What lessons can we learn from the Amazon Web Services outage?
On Tuesday, Amazon's web servers went down and took a lot of the internet with them. Some of the world's most popular websites and apps including Docker, Medium, and Slack went offline or lost functionality for almost four hours while engineers worked to fix the problem.
There’s a lot to learn from an outage like this – and a lot of nonsense being posted by people who, at first glance, sound very convincing, but actually don’t really seem to know what they are talking about.
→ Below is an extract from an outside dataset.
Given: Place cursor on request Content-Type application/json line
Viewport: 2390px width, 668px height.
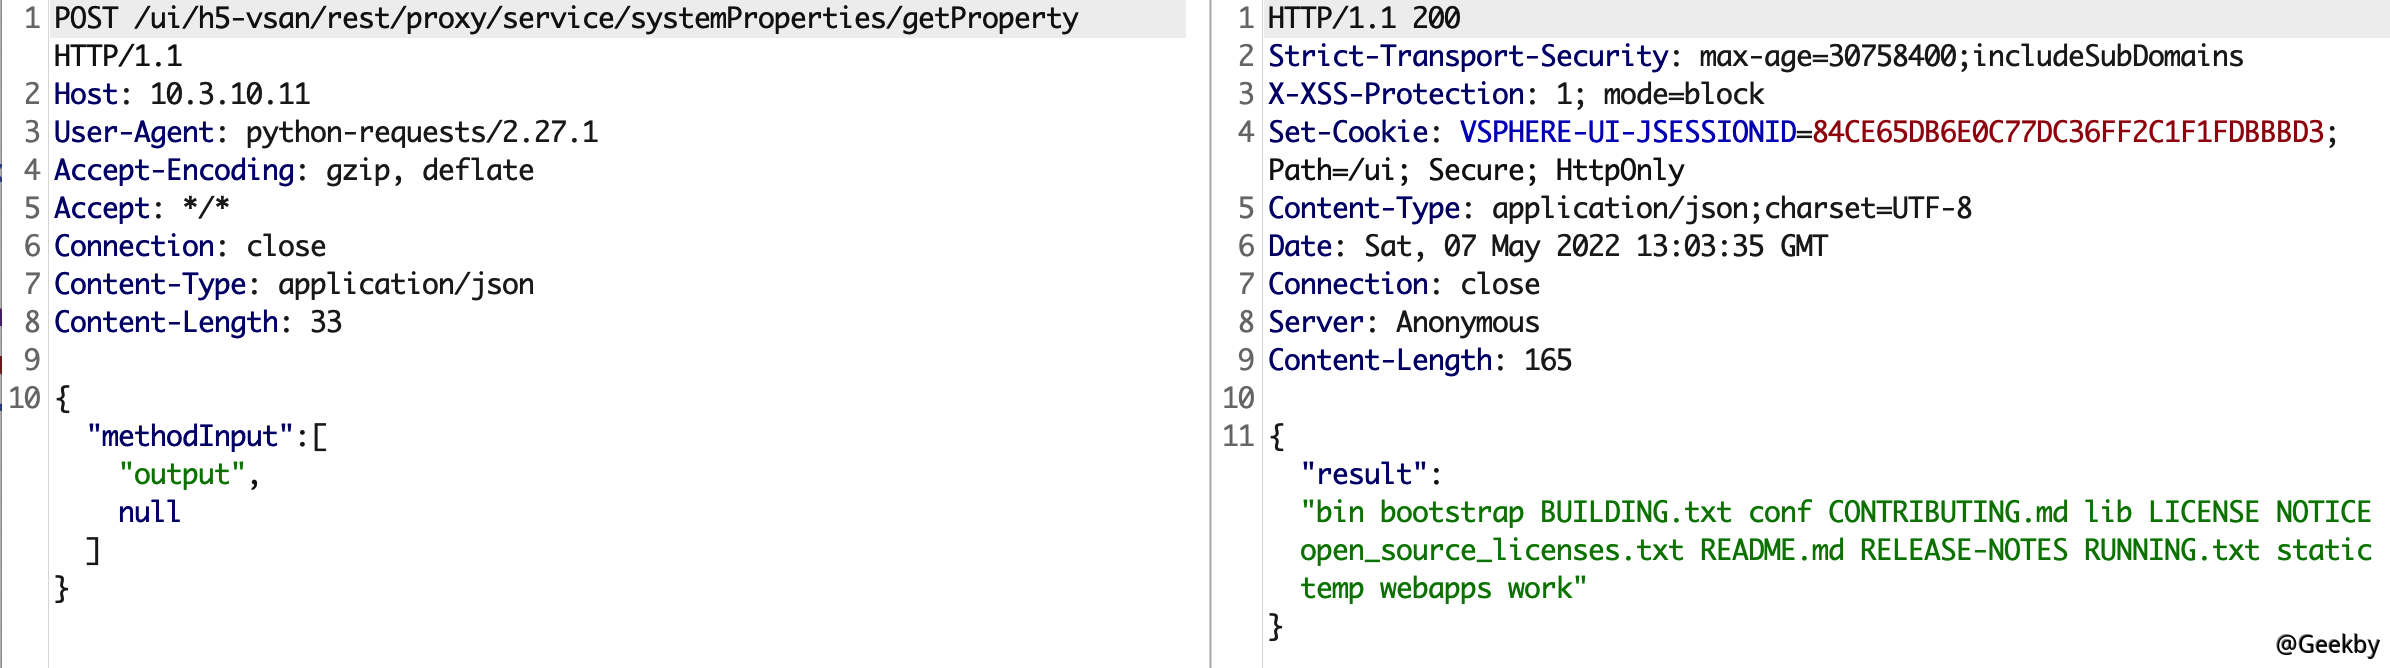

Specifically, those shouting about multi-provider infrastructure and how the cloud is a problem for the internet.
Here are some aspects of the outage that stand out to me:
1. AWS has failures.
All cloud providers do, and that means you should be architecting cloud solutions using the same principles as you would for on-premise solutions. This includes replicating your data outside of it’s primary location to a backup location, to be brought online in the event of failure. You also need to decide at what point a failure will take your site down – is it failure of a single server, data center, or a region? If you’re not prepared to accept downtime when a region (in AWS terminology) fails, then your architecture should reflect that. The key thing here is that the cloud doesn’t magically stay up.
2. Some pretty big sites went down.
Some big sites including Trello, Quora, and IFTTT went offline as a result of the outage. This tells us that those sites have not built resiliency of region failure into their solution, or if they have, it didn’t work. Of course, we don’t know the detail of how those sites are built, but it is possible to tolerate failure of a region on AWS. This could have been achieved for S3 using things like cross-region replication, CloudFront, Route 53, and for their wider infrastructure – EC2 etc – using CloudFormation templates in secondary regions. It’s interesting to note that such large sites haven’t done this. It’s perhaps reasonable to assume a region won’t go down given point 3, but still. There could be a number of reasons they haven’t done this. They may lack operational experience or knowledge in their teams, leading to a reliance on developers and a focus on code rather than infrastructure. Alternatively, they might have simply decided they would accept downtime if a region failed, as the cost of being more resilient wasn’t worth it – which isn’t a strategy completely without merit.
3. The size of this outage.
This was a big outage. There are currently 16 AWS regions, with 2 more in the works. In AWS terminology each region is a collection of Availability Zones. These are basically datacenters. Every AWS region has a minimum of 2 AZs in it – the US-EAST1 (North Virginia) region that went down has 4 AZs. This means an engineer was able to execute a playbook that took down a critical service in 4 datacenters!
4. Post mortem.
The post mortem published by Amazon seems to have been pretty well received and I felt demonstrated a certain degree of ownership and class on their part. It was concise, to the point, and, most importantly, didn’t attempt to divert responsibility – they explained it, owned it, and apologised.